Using wheat stalks as raw materials, the catalyst of group B was selected, and the same steps as in Example 1 were adopted to collect the liquid product. Phenols are the main components of bio-oil without catalyst, except for p-methoxyphenol (13.15%), phenol (10.51%), dimethoxyphenol (9.97%), methylmethoxyphenol (5.04%) , ethyl methoxyphenol (3.79%), cyclopentenone (8.48%), furfural (7.68%), etc. accounted for about 30%; under the action of the catalyst, the main components of bio-oil are furfural and furan. The sum of the concentration is 74.42%. In addition, there are hydrocarbons, such as nonyne, dimethylcyclohexene (2.76%), and decane (1.96%), which account for about 15%.

Example 3

Using Chinese fir as raw material, select group C catalyst for use, adopt the same steps as in Example 1, collect the liquid product, the main components in the bio-oil without catalyst are furfural (22.57%), cyclopentenone (0.22%), 2-methanone Oxyphenol (21.76%), levoglucosan (8.45%), and hydroxybutyric acid (11.64%); under the action of the catalyst, the main components of the bio-oil are furfural and methylfurfural.

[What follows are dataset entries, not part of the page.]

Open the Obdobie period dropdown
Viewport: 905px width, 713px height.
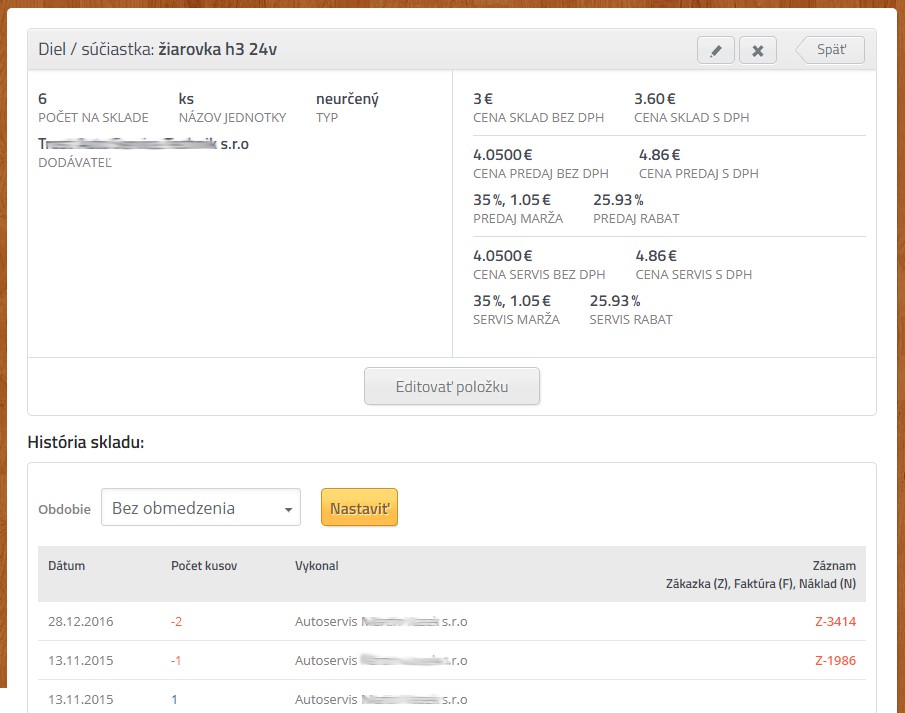tap(201, 508)
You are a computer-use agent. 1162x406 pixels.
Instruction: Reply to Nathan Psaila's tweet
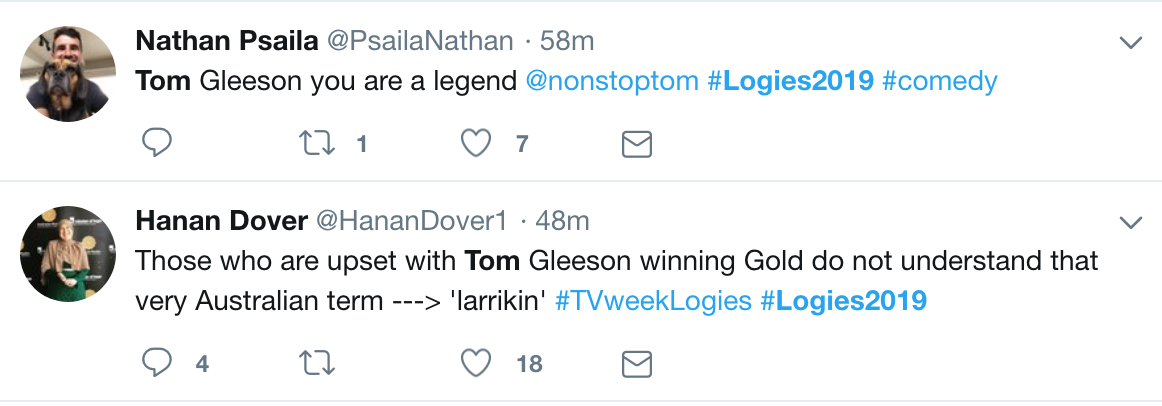156,144
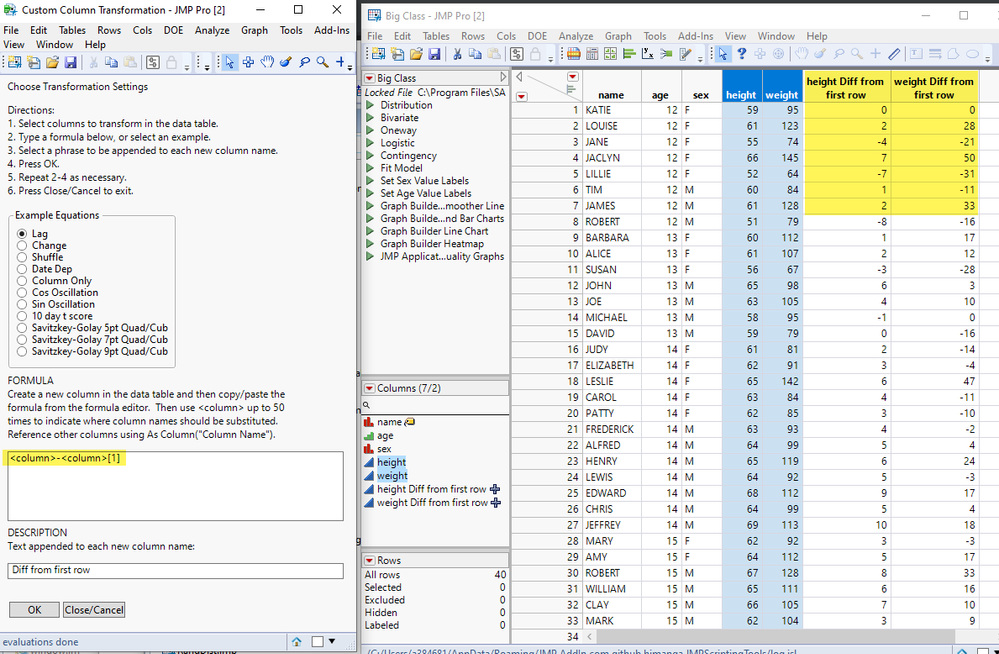
Task: Run the Distribution script with green triangle
Action: pos(370,105)
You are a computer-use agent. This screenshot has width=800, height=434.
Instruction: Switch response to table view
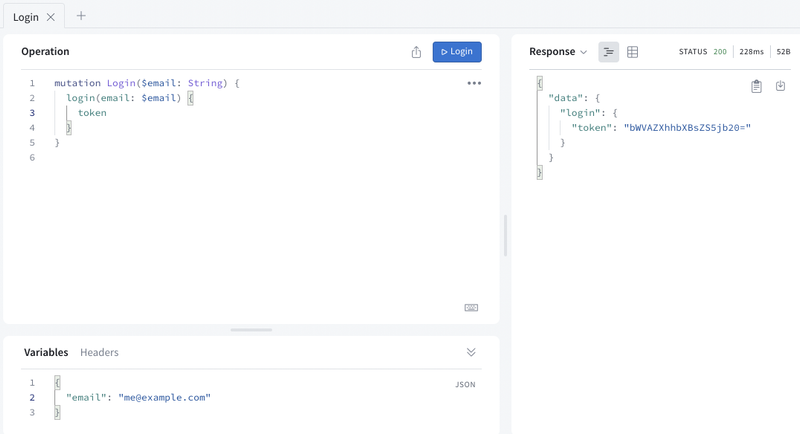point(633,52)
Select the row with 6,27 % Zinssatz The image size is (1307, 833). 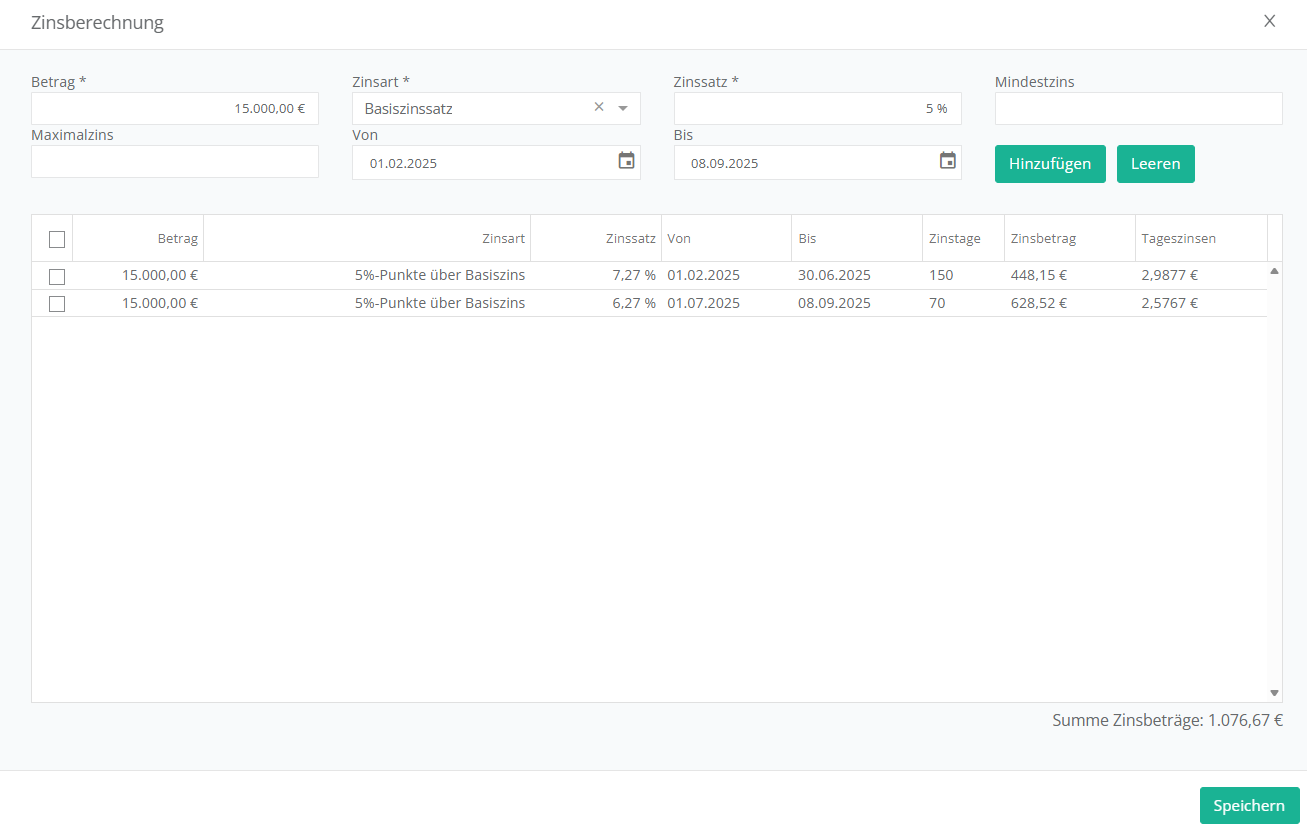click(57, 304)
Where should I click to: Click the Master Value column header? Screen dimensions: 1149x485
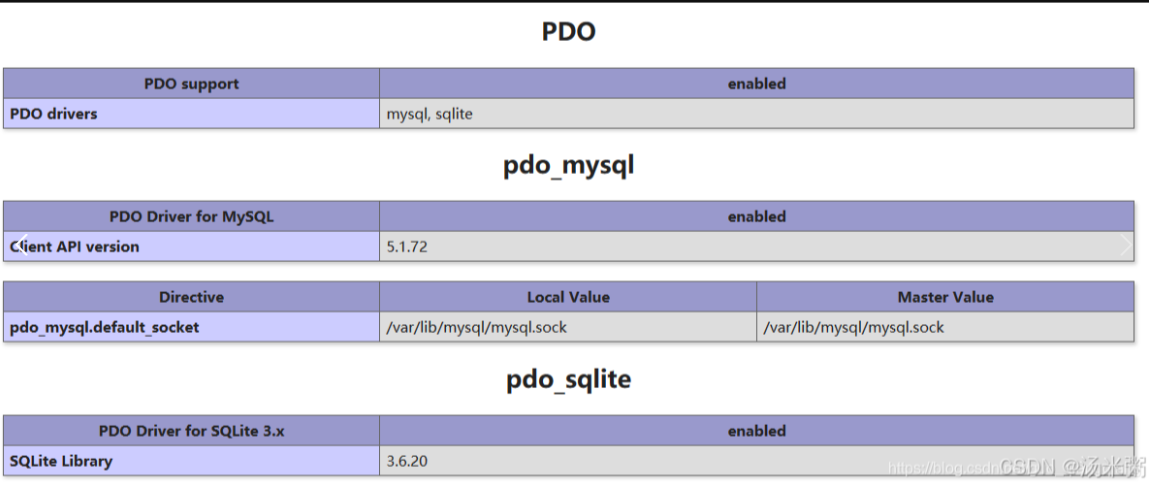click(945, 297)
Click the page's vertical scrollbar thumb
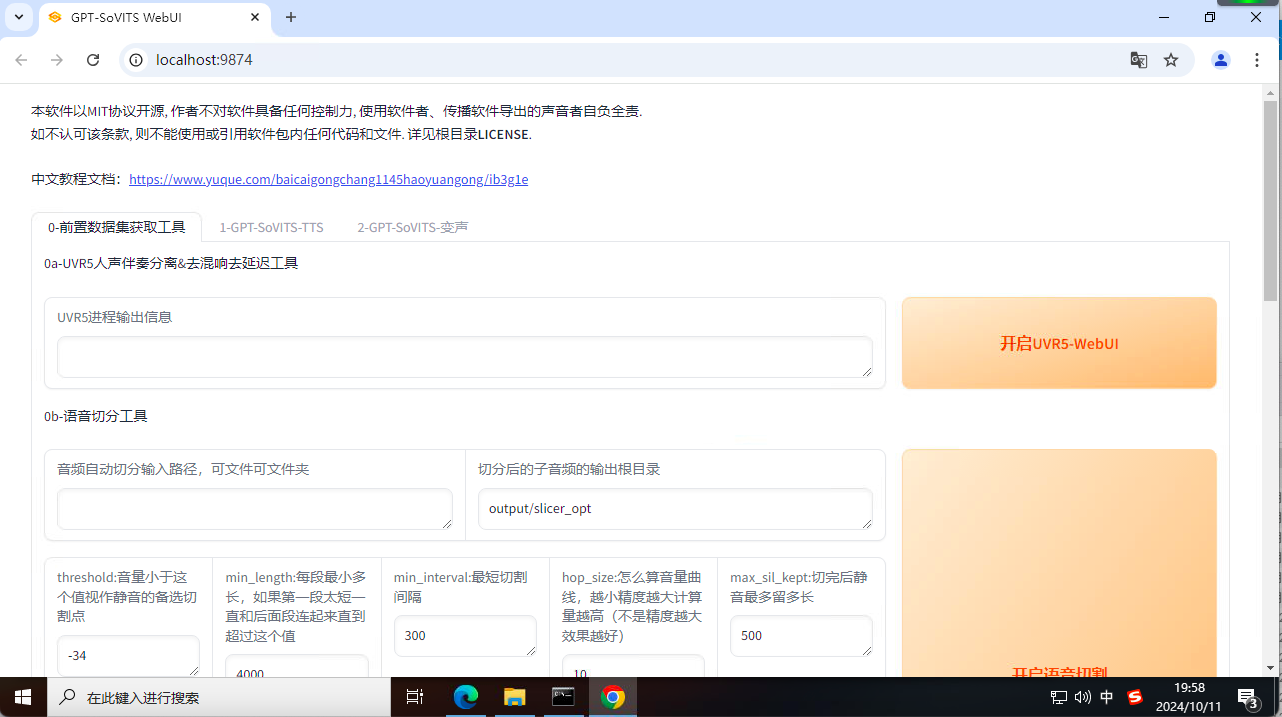Screen dimensions: 1282x717 click(1270, 200)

The sum of the relative concentrations of the two substances reaches 83.38%, There are also alkanes octadecane (2.19%) and cyclopentenone (4.15%).

Claims (4)

1. bio oil deoxidation upgrading method for preparing catalyst is characterized in that, may further comprise the steps:

(1) soluble-salt with nickel, molybdenum and cobalt is dissolved in the water together, and the total concentration of soluble-salt is 0.05-1.5mol/l, and the limit heating edge adds the dolomite powder then, and 60 ℃ of constant temperature stir and flood into emulsion;

(2) to the emulsion of step (1), add magnesium nitrate, softex kw simultaneously, magnesium nitrate is as reinforcing agent; Strengthen caking property, the content of magnesium nitrate accounts for the 5-10wt% of total emulsion weight, and softex kw is as the surfactant templates compound; To increase active surface and active component decentralization; Content accounts for the 0.1-1.0wt% of total emulsion weight, adds alkaline precipitating agent then, regulates pH value to 8～12; Through deposition, washing, filtration, drying, moulding, roasting, promptly get catalyst n i-Mo-Co-dolomite;

Said nickel salt consumption is counted the 10-32wt% of catalyst n i-Mo-Co-dolomite with the weight of nickel oxide; Said molybdenum salt consumption is counted the 5-18wt% of catalyst n i-Mo-Co-dolomite with the weight of molybdenum oxide, and said cobalt salt consumption is counted the CoO 5-15wt% of catalyst n i-Mo-Co-dolomite with the weight of cobalt oxide.

2. bio oil deoxidation upgrading method for preparing catalyst according to claim 1, it is characterized in that: the soluble-salt of said nickel, molybdenum and cobalt is respectively: nickel nitrate, ammonium molybdate, cobalt nitrate.

3. bio oil deoxidation upgrading method for preparing catalyst according to claim 1, it is characterized in that: said alkaline precipitating agent is selected from ammoniacal liquor.

4. bio oil deoxidation upgrading method for preparing catalyst according to claim 1, it is characterized in that: said roasting time is 2～6 hours, sintering temperature is 600 ℃～900 ℃.